Sunday, November 6, 2016

Reading Autobiography

By Sharon May


As an Appalachian writer, I read lots of Appalachian fiction, and my favorite authors of this genre are Lee Smith, Silas House, and Ron Rash. Recently, I read two non-fiction books by two very different Appalachians – Lee Smith’s Dimestore: A Writer’s Life and J.D. Vance’s Hillbilly Elegy: A Memoir of a Family and Culture in Crisis. Neither book is a typical autobiography, but both resonate with this hillbilly.

Vance grew up in the Rust Belt of Ohio, but identifies as an Appalachian because his neighborhood was filled with Appalachians who had migrated north for jobs and because, on his visits to his family home in Jackson, Kentucky, he felt it was the only place he could be himself. His book reveals the dysfunction of his family in brutal, honest detail and the hope given to him by his Mamaw that he could rise above the despair to accomplish his dream of going to college.

A graduate of Ohio State and Yale Law School, Vance includes in his memoir sociological research on Appalachia to help him and his reader understand his life and culture. He concludes that, despite the Appalachian’s tendency to blame the government and other social institutions for the despair in their lives, it is time that Appalachians themselves take responsibility for their actions and fix their problems themselves so they can stop damaging the lives of their children.
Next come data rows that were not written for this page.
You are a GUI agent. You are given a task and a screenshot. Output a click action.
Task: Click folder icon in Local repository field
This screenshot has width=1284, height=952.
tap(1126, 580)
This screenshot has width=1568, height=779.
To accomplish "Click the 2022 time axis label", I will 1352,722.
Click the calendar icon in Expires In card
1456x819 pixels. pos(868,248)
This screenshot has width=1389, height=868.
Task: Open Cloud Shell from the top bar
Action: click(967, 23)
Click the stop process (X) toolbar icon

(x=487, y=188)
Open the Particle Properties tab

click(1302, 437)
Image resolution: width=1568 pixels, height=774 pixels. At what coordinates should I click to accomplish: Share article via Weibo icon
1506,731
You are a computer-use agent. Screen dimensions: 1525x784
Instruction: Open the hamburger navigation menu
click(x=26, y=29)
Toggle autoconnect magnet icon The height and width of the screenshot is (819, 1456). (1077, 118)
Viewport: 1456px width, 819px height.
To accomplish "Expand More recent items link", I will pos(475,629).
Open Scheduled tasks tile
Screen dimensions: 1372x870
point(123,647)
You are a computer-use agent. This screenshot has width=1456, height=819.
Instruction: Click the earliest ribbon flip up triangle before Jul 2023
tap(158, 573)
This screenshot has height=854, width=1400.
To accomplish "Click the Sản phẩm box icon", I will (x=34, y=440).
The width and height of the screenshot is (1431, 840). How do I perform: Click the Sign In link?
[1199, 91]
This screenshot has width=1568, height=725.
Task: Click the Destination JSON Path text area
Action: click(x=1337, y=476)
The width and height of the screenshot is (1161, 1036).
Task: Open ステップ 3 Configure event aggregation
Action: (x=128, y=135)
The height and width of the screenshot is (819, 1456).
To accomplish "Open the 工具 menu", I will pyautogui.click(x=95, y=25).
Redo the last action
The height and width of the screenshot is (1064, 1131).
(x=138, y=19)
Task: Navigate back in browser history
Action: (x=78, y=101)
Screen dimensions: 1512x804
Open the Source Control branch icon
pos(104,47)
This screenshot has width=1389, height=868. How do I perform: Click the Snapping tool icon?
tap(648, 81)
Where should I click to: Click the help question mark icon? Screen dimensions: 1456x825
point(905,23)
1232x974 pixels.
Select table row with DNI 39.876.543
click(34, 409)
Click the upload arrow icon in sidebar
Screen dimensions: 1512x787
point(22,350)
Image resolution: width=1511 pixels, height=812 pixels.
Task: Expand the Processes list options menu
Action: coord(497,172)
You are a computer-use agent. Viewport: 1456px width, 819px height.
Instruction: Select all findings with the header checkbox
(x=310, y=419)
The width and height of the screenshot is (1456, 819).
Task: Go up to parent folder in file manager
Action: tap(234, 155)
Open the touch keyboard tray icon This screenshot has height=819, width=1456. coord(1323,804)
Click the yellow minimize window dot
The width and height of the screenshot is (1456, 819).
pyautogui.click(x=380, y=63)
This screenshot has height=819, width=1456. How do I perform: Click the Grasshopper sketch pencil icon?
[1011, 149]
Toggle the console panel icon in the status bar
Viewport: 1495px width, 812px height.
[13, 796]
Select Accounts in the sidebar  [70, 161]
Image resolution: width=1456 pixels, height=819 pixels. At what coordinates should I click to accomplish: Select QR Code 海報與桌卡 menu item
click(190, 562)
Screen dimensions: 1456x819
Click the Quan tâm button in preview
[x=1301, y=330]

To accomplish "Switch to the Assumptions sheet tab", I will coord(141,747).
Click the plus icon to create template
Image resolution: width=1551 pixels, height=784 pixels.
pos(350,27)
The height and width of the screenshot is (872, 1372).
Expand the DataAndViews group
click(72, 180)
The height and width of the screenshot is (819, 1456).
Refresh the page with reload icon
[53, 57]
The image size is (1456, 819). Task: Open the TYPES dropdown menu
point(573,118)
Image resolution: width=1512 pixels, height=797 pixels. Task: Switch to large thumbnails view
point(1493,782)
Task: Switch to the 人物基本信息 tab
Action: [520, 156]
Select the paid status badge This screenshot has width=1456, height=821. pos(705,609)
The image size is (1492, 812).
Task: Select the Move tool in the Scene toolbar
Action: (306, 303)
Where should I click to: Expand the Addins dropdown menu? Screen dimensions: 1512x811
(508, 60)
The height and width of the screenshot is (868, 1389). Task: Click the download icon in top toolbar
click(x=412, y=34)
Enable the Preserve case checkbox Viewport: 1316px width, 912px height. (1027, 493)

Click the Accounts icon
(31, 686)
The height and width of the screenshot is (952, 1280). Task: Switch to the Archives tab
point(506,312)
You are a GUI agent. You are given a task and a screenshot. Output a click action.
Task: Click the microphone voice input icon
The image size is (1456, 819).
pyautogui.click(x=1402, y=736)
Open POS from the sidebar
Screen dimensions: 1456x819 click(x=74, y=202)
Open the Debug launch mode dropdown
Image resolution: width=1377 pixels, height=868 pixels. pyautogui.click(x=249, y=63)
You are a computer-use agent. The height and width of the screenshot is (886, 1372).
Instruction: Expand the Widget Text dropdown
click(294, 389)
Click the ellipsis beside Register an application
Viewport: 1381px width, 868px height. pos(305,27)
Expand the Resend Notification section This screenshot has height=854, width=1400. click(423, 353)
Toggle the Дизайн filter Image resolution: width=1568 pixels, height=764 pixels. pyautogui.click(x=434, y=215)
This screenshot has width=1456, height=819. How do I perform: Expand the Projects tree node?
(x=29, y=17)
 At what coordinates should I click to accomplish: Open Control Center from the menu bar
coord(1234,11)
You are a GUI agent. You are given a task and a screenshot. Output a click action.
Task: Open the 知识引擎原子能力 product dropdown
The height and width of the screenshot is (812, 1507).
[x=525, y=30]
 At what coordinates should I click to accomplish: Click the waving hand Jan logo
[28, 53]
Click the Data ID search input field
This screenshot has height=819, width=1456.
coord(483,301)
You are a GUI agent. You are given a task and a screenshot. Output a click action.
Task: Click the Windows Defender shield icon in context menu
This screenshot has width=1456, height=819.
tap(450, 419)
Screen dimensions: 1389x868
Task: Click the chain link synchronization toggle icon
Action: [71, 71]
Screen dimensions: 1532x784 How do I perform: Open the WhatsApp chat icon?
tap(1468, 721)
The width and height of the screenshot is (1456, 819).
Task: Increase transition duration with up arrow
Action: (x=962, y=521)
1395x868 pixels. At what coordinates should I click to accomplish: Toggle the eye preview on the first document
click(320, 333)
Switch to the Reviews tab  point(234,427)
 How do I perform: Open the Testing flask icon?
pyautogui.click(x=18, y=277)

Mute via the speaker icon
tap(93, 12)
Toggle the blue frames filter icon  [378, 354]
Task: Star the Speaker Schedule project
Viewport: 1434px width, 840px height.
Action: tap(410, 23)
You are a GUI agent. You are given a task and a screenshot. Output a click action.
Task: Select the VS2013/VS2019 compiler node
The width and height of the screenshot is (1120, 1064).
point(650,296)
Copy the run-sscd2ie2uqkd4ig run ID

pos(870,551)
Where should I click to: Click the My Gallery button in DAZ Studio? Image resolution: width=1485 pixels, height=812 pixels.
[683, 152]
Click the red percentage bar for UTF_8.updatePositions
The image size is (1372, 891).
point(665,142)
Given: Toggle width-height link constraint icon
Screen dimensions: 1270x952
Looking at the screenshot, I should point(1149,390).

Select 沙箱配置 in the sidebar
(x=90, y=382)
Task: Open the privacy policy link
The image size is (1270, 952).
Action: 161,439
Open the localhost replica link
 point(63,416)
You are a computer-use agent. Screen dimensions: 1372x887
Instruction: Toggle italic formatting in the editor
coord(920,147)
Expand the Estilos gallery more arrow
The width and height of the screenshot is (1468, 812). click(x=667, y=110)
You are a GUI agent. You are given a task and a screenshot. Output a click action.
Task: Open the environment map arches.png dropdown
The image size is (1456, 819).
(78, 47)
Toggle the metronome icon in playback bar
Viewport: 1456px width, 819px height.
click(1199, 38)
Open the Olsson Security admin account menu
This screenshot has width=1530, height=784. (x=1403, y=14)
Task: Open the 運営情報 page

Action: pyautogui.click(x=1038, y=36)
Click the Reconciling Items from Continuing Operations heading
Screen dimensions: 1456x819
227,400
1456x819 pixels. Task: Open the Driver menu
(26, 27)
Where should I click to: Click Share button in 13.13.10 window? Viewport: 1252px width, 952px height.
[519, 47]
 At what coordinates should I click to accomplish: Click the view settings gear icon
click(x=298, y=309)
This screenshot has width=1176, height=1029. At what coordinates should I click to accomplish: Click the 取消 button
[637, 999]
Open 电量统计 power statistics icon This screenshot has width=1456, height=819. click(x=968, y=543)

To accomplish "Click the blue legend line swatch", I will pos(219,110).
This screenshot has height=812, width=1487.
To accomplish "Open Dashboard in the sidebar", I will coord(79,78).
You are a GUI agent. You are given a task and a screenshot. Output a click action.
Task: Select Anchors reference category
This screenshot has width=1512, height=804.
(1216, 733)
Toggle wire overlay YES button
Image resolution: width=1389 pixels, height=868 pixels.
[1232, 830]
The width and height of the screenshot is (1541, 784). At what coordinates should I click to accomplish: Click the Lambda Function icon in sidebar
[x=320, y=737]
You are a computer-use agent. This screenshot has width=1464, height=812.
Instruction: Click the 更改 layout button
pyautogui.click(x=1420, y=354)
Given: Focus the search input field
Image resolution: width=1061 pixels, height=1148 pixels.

Smith writes her autobiography in a series of essays spanning her childhood memories of her childhood in Grundy, Virginia at her father’s dime store to her meeting Eudora Welty in her creative writing class to her tribute to her late son, lost to the effects of medications taken to control his mental illness.

One of the more telling points Smith makes about modern Appalachian life is how progress for many people is measured by whether your town has a Walmart, and Smith discusses how such progress has changed the landscape of places like Grundy. Her essays on writing paint it as an act that can be rewarding as well as difficult at times, particularly when searching for an idea for the next book.   

While both books are organized linearly along the author’s life, they are not organized by event, but instead by theme. They have taught me that creative non-fiction can be merged with autobiography, and have given me permission to explore more options for revising my autobiography that I started years ago. I have written one very long introduction that includes several themes. Now I need to separate those themes into a series of essays that make the points I want readers to learn from my experiences.


Obviously a writer needs to read, not only for pleasure, but for instruction on how to improve one’s writing. A poet friend of mine argues that you can measure a writer by what he or she reads. I don’t know if I agree with him, but it does give me food for thought.